While the working class and peasants in and out of uniform paid a heavy price, the capitalist classes prospered. Huge contracts to supply the army offered every big capitalist, every senior officer and every high-up bureaucrat the chance to line their pockets. Popular hatred of these war profiteers grew enormously.
At the front, the average infantryman could easily see the gross inequality between the conditions of the generals, comfortably ensconced in mansions well behind the lines, and their own lot in the trenches. Even if they were not hostile to the war, the blatant injustice of the situation rankled.
Resistance and revolution
The outbreak of war was greeted with rapture among the middle class and capitalists. The working class and peasantry were not so easily swayed. Some went along with the war hysteria. A minority were resolutely opposed. As for the majority, only the support for the war by the social democratic and trade union leaders was able to win their consent – for the first couple of years at least.
From very early on there were episodic outbreaks of resistance to the war among the soldiers. The 1914 Christmas truce between German and British soldiers is the best known. Less dramatic was the practice of “live and let live” by which soldiers in opposing trenches would do their best to avoid actual engagement.
By 1916, support for the war was eroding. The Easter Uprising in Ireland, a country that supplied 200,000 soldiers for the British empire, was the first sign that imperial jingoism was breaking down. The successful battle against conscription in Australia in 1916 was another. But it was the February revolution of 1917 in Russia, followed quickly by massive mutinies in the French and Italian armies, that signalled that the masses were beginning to turn against the war. In April 1917, 200,000 German engineering workers struck against reductions in the bread ration.

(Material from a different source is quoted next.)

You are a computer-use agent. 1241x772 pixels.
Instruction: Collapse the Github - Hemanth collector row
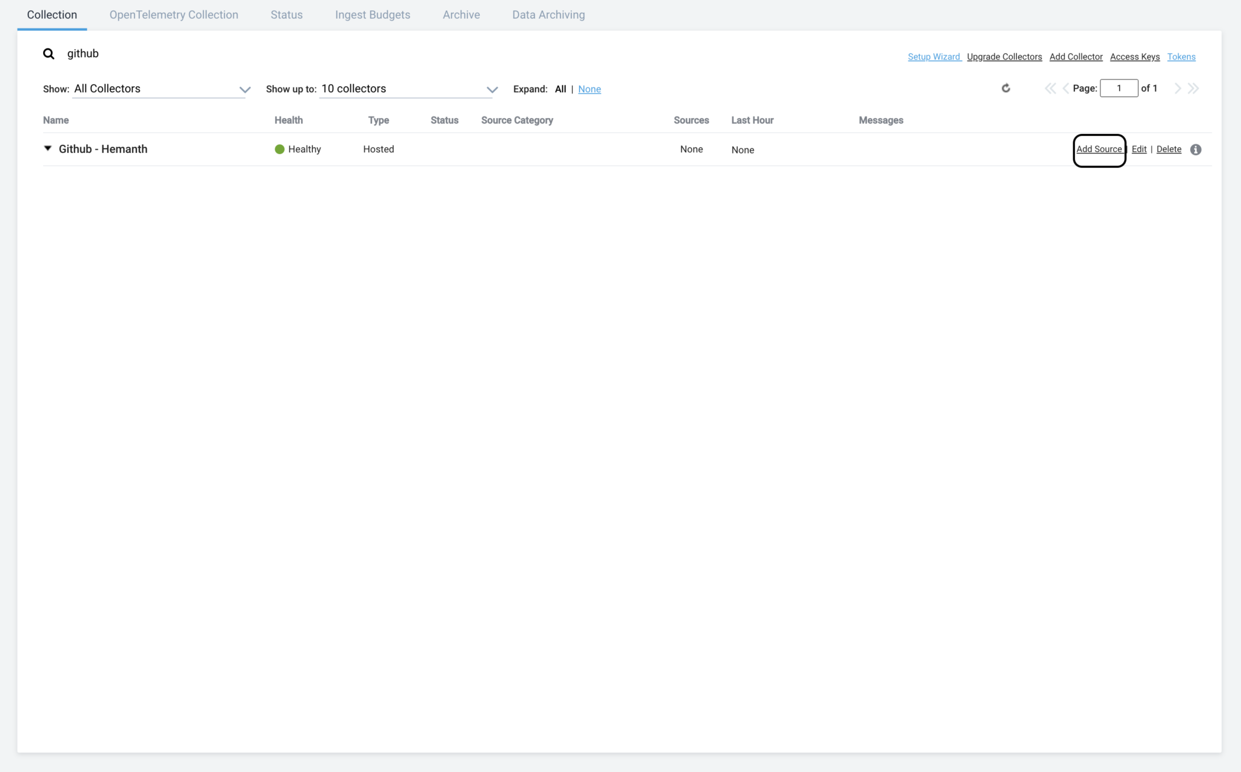pos(48,149)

Although the French and Italian mutinies were quashed by concessions and repression, mass desertions and voluntary surrenders became more and more frequent. The generals were beginning to run out of soldiers, such was the rate of battle loss and desertion.
In October 1917, the Russian workers overthrew a provisional government and pulled their country out of the war. The Russian revolution inspired rebellious workers and soldiers across the world. In the short term, the effect of the revolution was to allow the German generals to mount a fresh offensive on the western front in the spring of 1918. However, this quickly petered out because of desertions, which only grew during the summer and autumn –in the Austro-Hungarian forces as well.
In Berlin and Vienna, the mood had turned distinctly anti-war. A big strike wave in both cities in January 1918 had been crushed, but the continuing high rates of casualties and the ever worsening conditions of life ensured that bitterness continued to rise.
The Kaiser was desperate to reverse the tide of war which had begun to flow towards Britain and France following the entry of the US on the side of the Entente armies in 1917. In late October 1918, the Kaiser ordered the German fleet on a suicide mission to confront the British navy in the North Sea. Sailors at the Kiel naval base refused to sail and took over the town, sparking off the German revolution. All the institutions of imperial Germany crumbled in a matter of days.
The German revolt quickly spread. By war’s end three major empires – the Russian, the Austro-Hungarian and the Turkish – had collapsed. The conflict, which had started with high hopes among European rulers that it might cauterise revolutionary fever among their working classes, had transformed the entire continent into a cauldron of rebellion.